We  moored up back through the tunnel on the 48hour moorings above the locks, for a change in glorious isolation.  Well, it was isolation until a boat arrived from the locks to moor apparently playing a CD of bagpipe music, but it wasn't for long.
Sunday was a quiet cruise back to the marina, complicated only by meeting some boaters at Calcutt who seemed to be trying to convey a complex message through sign language as we each left locks.  It really isn't that complicated, though, to cross with some other boats in one of the pounds there.

Sunday 24 July 2011

Napton in the holidays

Another sunny weekend - too good not to go boating.  It was fairly quiet as we went through Calcutt Locks and turned right at the junction, but it all changed as we reached Napton.  Still, one boater's queue is another's retail opportunity, so although we were about 90 minutes getting through the first lock, we had a new mirror by the time we got there.  However, we were still third or fourth in the queue for the next lock, and there was a spare space on the visitor mooring, so we decided on lunch at the Folly.  Excellent fresh fish for me, recommended.

Things were quieter as we got back to the boat to head on up the flight, and it was still fairly early when we moored so I thought I'd take a look at the engine hours counter, which was showing a reading less and less frequently.

Here's the tachometer out of the panel.  If I'd had the right screwdriver tip it would probably have been easier taking it to pieces, but I managed it anyway.  From all of the spray foam insulation that I had to cut off the back it looks as though it was installed before the insulation, which was a bit of a surprise.
After fiddling with all the connector blocks I put it back together again, and the numbers are back.  Not long to the next service I see.  I was happy, but the sheep watching from the opposite bank didn't seem impressed.


Sunday 10 July 2011

Hot weekend in Braunston

Just recently, with the weather forecasts being so unreliable, and it being a six hour round trip, we've not had so many weekends away as we used to.  However, things looked good on Friday, despite a forecast of heavy showers.  The website that I looked at, despite saying heavy showers for the area, offered a forecast of only a hundredth of an inch of rain.  So that's 99% chance of missing the showers or 1% chance of a soaking.  Good enough.

The frustration of a long, long queue on the M1 was soon despatched on reaching the location of the cause.  As we crawled towards the flickering clusters of blue lights, (four fire engines, three ambulances, several police cars and a helicoper), it was all too easy to be glad just to be delayed.  It's hard to think how traffic moving at 50mph in a single isolated lane in a contraflow could have achieved this level of carnage.

Saturday saw us Braunston bound, and arriving in time for lunch we decided to go up the locks and through the tunnel and back.  Some of us were finding it on the hot side.  Usually at this time of year we meet a few boats full of young folk who behave as if they have been the first to think of the idea of dressing as pirates and hiring a boat for the weekend. 
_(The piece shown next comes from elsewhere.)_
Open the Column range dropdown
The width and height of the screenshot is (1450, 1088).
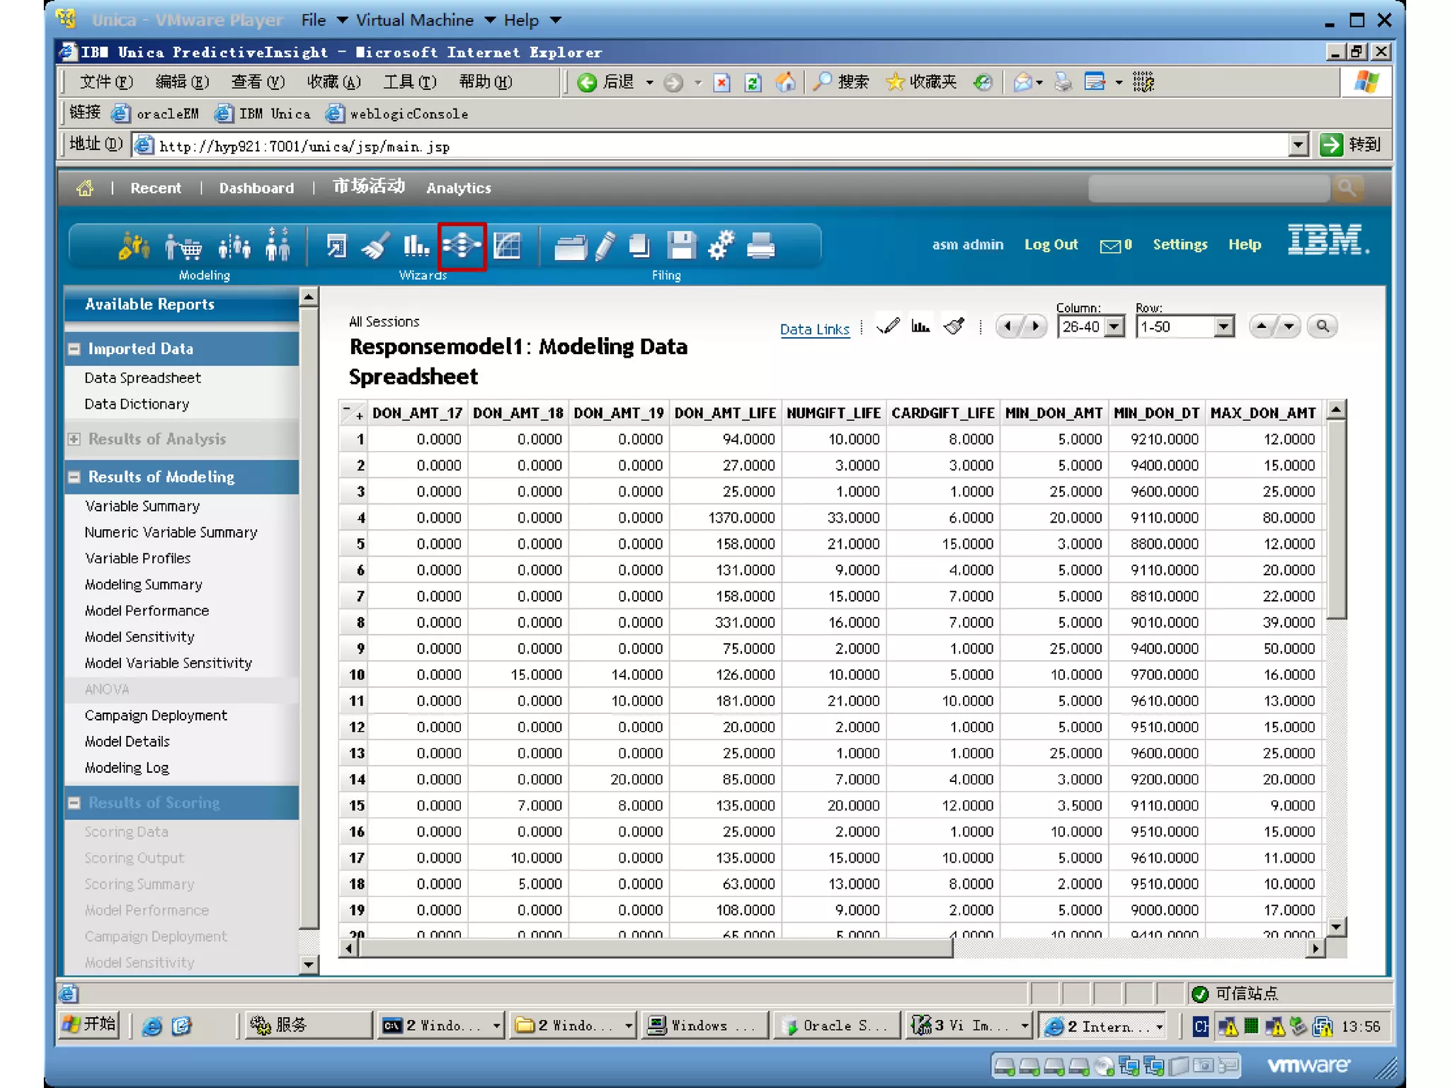coord(1114,327)
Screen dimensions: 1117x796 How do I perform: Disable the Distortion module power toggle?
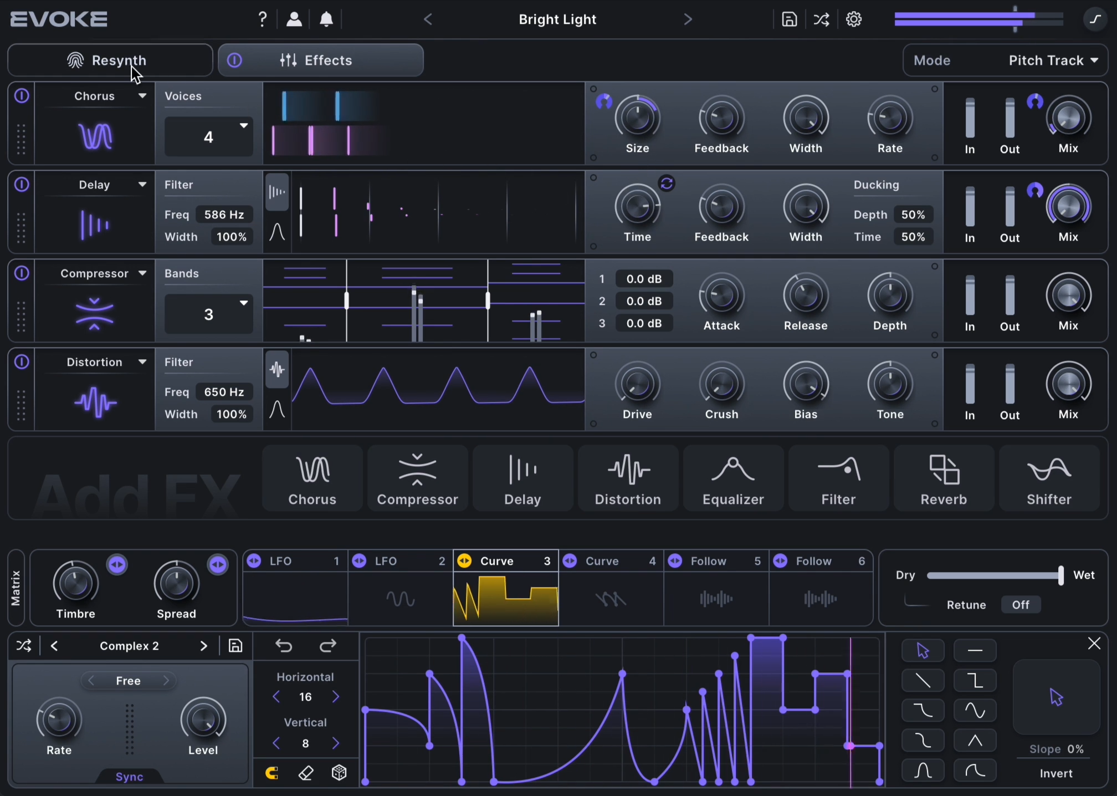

This time it was sailors...

On to Norton Junction and back into Braunston, where we settled on a mooring near the Marina entrance by about seven in the evening.  Judging by the foot traffic on the towpath that we heard through the evening, the event at the Admiral Nelson, (recently reopened), was a great success.      

On Sunday we passed an old wooden motor, just opposite the boat that sank a couple of years ago on the puddle banks, that looked somewhat lower in the water than the day before.   Yesterday the wind turbine on this boat was turning, and a bilge pump was running and spitting out an intermittent stream of water.  Today the air was still and the boat was tilted further over, and perhaps sitting on the mud.  I hope they can recover the situation.

After that, a slow trip back to the marina with lots of traffic but no real delays, bumping into some new neighbours, preceded a rather less eventful journey home.